Querido diário,

Hoje choveu. Muito. Mas como não existe uma situação ideal dentro desse mundo, a chuva forte alagou a casa. Pausa para o desespero da situação inesperada. Estava sozinha em casa e tive que ver toda aquela água entrando sem parar por debaixo da porta sem nada que pudesse conter (tentei inicialmente fazer uma “barricada” com panos de chão e um pedaço de madeira grande). A água inundou a sala, os quartos, e estava chegando à cozinha. Não tinha nada que eu pudesse fazer, quanto mais empurrava a água para fora, mas ela insistia em entrar. Abandonei o trabalho, sentei no quintal (também alagado, mas a situação era mais controlável) e chorei de desespero.
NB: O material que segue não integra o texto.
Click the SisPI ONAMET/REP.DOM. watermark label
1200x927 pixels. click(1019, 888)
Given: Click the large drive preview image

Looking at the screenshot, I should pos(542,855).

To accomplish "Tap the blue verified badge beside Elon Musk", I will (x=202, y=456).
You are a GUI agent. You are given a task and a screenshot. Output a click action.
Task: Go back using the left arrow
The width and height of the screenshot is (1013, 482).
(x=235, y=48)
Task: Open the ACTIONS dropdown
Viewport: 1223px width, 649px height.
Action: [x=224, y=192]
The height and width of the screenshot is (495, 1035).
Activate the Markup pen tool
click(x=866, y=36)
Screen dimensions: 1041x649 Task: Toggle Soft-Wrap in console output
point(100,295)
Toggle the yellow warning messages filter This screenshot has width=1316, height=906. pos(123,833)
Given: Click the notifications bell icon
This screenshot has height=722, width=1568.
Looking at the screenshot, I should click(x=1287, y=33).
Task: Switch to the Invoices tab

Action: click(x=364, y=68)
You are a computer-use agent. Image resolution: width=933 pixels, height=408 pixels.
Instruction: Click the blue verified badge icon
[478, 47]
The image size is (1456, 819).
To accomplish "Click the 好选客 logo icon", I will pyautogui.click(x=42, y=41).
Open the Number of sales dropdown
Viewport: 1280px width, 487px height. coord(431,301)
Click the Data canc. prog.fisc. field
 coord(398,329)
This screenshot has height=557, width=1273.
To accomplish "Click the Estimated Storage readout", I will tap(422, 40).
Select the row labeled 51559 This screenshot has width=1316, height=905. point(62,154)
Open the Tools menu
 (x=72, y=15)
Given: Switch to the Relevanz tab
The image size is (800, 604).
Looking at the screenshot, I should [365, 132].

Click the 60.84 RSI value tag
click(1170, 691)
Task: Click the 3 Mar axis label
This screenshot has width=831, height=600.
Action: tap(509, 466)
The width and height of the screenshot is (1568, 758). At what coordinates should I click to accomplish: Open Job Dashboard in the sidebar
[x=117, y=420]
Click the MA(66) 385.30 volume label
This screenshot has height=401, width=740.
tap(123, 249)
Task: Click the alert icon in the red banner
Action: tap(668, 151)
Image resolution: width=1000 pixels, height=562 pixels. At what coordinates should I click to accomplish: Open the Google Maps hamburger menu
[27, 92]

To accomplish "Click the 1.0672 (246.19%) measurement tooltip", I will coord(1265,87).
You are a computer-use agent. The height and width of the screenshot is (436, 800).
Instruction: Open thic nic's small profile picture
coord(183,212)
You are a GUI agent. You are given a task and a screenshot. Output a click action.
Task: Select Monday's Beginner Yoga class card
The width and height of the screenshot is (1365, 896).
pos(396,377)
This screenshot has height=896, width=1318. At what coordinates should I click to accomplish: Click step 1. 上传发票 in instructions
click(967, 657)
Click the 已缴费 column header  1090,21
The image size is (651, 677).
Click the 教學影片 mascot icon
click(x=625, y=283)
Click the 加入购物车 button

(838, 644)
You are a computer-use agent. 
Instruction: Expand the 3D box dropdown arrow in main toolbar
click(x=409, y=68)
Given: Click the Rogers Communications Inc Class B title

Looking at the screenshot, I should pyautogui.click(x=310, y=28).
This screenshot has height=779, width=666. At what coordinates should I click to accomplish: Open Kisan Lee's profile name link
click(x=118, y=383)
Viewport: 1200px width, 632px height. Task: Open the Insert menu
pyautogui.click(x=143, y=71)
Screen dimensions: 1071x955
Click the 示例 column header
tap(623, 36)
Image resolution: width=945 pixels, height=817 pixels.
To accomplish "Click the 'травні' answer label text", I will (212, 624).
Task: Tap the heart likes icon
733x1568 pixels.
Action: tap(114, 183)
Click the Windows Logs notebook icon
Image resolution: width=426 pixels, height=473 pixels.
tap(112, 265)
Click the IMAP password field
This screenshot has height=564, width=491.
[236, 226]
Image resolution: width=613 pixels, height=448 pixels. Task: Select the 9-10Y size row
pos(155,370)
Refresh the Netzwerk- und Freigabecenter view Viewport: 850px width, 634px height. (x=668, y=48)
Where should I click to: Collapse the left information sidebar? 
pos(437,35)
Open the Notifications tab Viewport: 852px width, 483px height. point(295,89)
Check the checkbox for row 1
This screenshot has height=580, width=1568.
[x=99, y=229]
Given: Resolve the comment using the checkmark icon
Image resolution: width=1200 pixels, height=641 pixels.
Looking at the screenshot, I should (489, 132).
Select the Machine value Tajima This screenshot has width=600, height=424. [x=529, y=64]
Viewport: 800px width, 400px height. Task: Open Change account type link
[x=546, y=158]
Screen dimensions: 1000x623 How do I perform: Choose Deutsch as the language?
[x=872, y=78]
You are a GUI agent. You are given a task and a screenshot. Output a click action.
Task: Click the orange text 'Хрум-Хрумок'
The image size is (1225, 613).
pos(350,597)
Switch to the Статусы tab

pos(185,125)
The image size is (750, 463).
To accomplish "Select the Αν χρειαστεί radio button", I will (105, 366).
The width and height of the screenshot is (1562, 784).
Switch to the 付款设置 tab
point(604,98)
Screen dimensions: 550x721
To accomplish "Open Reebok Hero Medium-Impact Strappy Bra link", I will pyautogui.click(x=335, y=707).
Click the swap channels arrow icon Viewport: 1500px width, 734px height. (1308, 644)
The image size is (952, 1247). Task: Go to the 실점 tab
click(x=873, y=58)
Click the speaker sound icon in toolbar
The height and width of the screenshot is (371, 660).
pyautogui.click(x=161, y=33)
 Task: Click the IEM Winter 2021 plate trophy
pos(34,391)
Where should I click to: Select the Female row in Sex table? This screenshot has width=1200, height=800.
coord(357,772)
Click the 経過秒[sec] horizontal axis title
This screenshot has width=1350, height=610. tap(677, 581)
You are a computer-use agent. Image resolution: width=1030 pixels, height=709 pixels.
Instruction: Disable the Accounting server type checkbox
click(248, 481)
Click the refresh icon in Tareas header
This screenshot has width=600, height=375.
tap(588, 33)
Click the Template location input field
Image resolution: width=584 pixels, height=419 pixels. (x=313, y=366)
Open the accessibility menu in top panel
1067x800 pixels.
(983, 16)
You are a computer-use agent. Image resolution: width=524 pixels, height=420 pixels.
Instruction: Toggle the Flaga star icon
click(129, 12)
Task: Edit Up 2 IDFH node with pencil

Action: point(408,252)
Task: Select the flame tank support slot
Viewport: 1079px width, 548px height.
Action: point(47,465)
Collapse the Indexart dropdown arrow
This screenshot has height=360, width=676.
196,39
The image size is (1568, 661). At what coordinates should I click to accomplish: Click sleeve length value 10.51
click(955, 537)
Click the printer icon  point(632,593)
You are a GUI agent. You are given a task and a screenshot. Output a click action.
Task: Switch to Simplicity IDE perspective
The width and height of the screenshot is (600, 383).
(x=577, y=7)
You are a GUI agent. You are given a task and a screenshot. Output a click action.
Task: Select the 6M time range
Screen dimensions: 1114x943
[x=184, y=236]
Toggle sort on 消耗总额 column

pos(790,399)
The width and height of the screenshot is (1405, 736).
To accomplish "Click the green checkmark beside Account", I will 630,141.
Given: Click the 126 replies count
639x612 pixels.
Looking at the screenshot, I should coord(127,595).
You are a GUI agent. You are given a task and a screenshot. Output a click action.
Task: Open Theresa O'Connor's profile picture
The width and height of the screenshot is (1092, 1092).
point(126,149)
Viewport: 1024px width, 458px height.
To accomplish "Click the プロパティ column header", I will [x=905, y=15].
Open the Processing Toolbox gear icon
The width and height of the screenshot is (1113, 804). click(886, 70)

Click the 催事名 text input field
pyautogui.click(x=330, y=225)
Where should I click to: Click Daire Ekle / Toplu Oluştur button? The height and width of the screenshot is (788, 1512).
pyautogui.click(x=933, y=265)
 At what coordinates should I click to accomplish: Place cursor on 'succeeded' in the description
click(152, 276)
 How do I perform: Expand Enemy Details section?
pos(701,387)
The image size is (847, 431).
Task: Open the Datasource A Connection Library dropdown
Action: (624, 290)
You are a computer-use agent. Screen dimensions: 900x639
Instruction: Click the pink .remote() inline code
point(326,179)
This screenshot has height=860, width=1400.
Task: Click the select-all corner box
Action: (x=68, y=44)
Meu marido chegou e me senti menos desesperada. A chuva aliviou um pouco e pudemos limpar tudo e descobri a causa do alagamento. Fim do drama.

Bem vinda, querida umidade (será que essa sou eu mesma admitindo que senti uma saudade enorme da umidade?). O tempo continua negro e há muitas promessas de mais chuva para hoje e os próximos dias. Agora que a necessidade me tornou uma grande especialista em reaproveitamento da água, coloquei todas as bacias e baldes para recolher toda a água da chuva que puder ser armazenada. Pessoas fizeram festa na chuva, hoje. Ouvi gritos e falas empolgadas e eu mesma estava em êxtase antes da água entrar sem ter sido convidada. Mas não tem problema. Mesmo com aquela situação toda, eu me sinto bastante aliviada que o inverno tenha chegado.

Pelo menos eu quero acreditar que é o inverno e não uma ilusão. Mas acho que é o inverno sim, os sapos vem me dizendo isso todas as noites. Sim, eles voltaram a cantar suas canções úmidas. E quando eles cantam durante a noite, é sinal que o tempo úmido chegou e se temos umidade, temos chuva.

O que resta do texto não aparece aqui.